Mstdlib-1.24.0
Regular Expression

Typedefs

typedef struct M_re M_re_t
 
typedef struct M_ret_match M_re_match_t
 

Enumerations

enum  M_re_flags_t {
  M_RE_NONE = 0 ,
  M_RE_CASECMP = 1 << 0 ,
  M_RE_MULTILINE = 1 << 1 ,
  M_RE_DOTALL = 1 << 2 ,
  M_RE_UNGREEDY = 1 << 3
}
 

Functions

M_re_tM_re_compile (const char *pattern, M_uint32 flags)
 
void M_re_destroy (M_re_t *re)
 
M_bool M_re_search (const M_re_t *re, const char *str, M_re_match_t **match)
 
M_bool M_re_eq_start (const M_re_t *re, const char *str)
 
M_bool M_re_eq (const M_re_t *re, const char *str)
 
M_list_tM_re_matches (const M_re_t *re, const char *str)
 
M_list_str_tM_re_find_all (const M_re_t *re, const char *str)
 
char * M_re_sub (const M_re_t *re, const char *repl, const char *str)
 
void M_re_match_destroy (M_re_match_t *match)
 
M_list_u64_tM_re_match_idxs (const M_re_match_t *match)
 
M_bool M_re_match_idx (const M_re_match_t *match, size_t idx, size_t *offset, size_t *len)
 

Detailed Description

The engine targets Perl/Python/PCRE expression syntax.

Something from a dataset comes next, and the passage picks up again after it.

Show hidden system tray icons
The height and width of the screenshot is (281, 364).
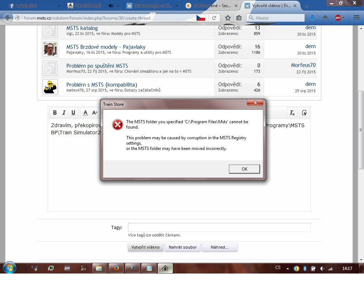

However, this is not a full implementation of the syntax.

The re engine is uses DFA processing to ensure evaluation happens in a reasonable amount of time. It does not use back tracking to avoid pathological expressions causing very slow run time. Due to this back references in patterns are not supported.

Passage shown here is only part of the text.